Danke Rob werd ich mir mal gleich ansehen.


----------



## rob (16. Dezember 2005)

*AW: korneuburg-revier 1/2c spillern*

gerne#h


----------



## Andi_330ci (12. März 2007)

*AW: korneuburg-revier 1/2c spillern*

werde mir nächste Woche die Karte für das Donaureveir in Spillern holen und den Eisvogelteich!

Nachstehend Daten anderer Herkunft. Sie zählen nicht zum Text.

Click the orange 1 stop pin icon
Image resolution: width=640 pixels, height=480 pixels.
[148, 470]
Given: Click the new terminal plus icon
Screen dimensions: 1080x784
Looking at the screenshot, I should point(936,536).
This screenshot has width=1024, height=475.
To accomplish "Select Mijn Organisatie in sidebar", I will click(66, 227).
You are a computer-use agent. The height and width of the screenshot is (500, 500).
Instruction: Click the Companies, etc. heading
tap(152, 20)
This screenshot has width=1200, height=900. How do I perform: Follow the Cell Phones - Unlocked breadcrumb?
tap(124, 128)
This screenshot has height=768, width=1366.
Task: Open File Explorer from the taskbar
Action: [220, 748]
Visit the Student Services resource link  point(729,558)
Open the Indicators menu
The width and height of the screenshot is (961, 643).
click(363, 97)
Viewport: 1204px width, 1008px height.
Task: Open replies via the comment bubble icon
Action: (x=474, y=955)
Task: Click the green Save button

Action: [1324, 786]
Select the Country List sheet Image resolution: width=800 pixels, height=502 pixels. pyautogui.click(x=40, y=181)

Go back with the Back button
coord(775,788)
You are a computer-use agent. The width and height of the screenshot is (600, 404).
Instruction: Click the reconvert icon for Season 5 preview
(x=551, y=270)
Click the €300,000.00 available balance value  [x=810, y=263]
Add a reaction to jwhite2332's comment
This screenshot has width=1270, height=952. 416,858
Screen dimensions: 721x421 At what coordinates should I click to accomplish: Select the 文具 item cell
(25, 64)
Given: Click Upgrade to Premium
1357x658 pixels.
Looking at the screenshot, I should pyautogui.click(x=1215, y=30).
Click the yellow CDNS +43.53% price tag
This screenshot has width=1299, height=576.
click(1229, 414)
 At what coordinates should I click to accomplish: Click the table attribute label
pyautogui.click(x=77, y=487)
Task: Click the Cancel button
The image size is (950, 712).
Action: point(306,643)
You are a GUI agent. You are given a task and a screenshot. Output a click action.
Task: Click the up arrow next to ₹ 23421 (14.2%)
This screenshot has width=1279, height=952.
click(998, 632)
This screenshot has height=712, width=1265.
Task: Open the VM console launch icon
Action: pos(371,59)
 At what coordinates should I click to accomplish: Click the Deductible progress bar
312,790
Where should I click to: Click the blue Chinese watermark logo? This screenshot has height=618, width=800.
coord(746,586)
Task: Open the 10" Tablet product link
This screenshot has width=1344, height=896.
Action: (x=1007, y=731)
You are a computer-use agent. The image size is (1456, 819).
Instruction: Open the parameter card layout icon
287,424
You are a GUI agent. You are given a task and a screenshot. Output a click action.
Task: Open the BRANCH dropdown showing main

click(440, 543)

Wie sieht es beim Donaurevier Spillern eigentlich mit Zufahrtsmöglichkeiten zum Wasser mit dem Auto aus??? 

Kann man da bis zur Donau fahren oder muss man dort wo der Schranken nach dem Kreisverkehr ist stehen bleiben und die 5 km bis zum Kraftwerk nach hinten latschen???


----------



## Zander01 (12. März 2007)

*AW: korneuburg-revier 1/2c spillern*

Du kannst etweder zu Fuß latschen und bei der Hälfte eingehen oder du fährst mit dem Auto....

Ich hatte mal das Revier und ich habe eine Zufahrtskarte bekommen. (Vom ÖSFV). Die gibst du hinter die Windschutzscheibe.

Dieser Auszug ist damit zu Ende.